A farmer moves along the boundary of a square field of side 10m in 40 s. What will be the magnitude of displacement of the farmer at the end of 2 minutes 20 seconds from his initial position?

Asked by Vishal kumar | 1 year ago |  283

##### Solution :-

Given that the farmer covers the entire boundary of the square field in 40 seconds, the total distance travelled by the farmer in 40 seconds is $$4\times(10) = 40\, meters$$

Therefore, the average distance covered by the farmer in one second is: $$\frac{40\,m}{1\,m}=1\,m$$

Two minutes and 20 seconds can be written as 140 seconds. The total distance travelled by the farmer in this timeframe is: $$1\,m\,\times\,140=140\,m$$

Since the farmer is moving along the boundary of the square field, the total number of laps completed by the farmer will be:$$\frac{140}{40}=3.5\,laps$$

Now, the total displacement of the farmer depends on the initial position. If the initial position of the farmer is at one corner of the field, the terminal position would be at the opposite corner (since the field is square).

In this case, the total displacement of the farmer will be equal to the length of the diagonal line across the opposite corners of the square.

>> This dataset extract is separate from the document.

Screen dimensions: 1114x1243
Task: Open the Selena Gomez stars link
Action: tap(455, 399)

Applying the Pythagoras theorem, the length of the diagonal can be obtained as follows:$$\sqrt{10+10^2}=\sqrt{200}=14.14\,m$$

This is the maximum possible displacement of the farmer.

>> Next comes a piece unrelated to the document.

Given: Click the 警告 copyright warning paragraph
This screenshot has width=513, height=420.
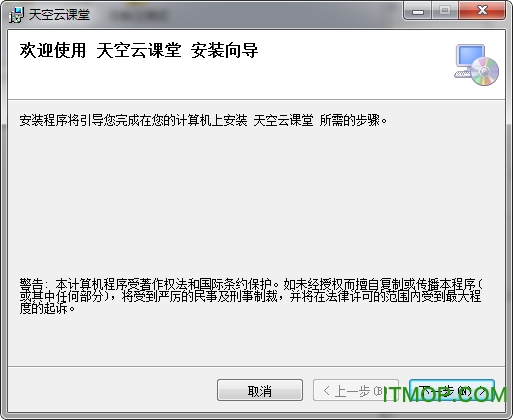Looking at the screenshot, I should 251,296.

If the initial position of the farmer is at the mid-point between two adjacent corners of the square, the net displacement of the farmer would be equal to the side of the square, which is 10 m. This is the minimum displacement.

If the farmer starts at a random point around the perimeter of the square, his net displacement after travelling 140 m will lie between 10 m and 14.14 m.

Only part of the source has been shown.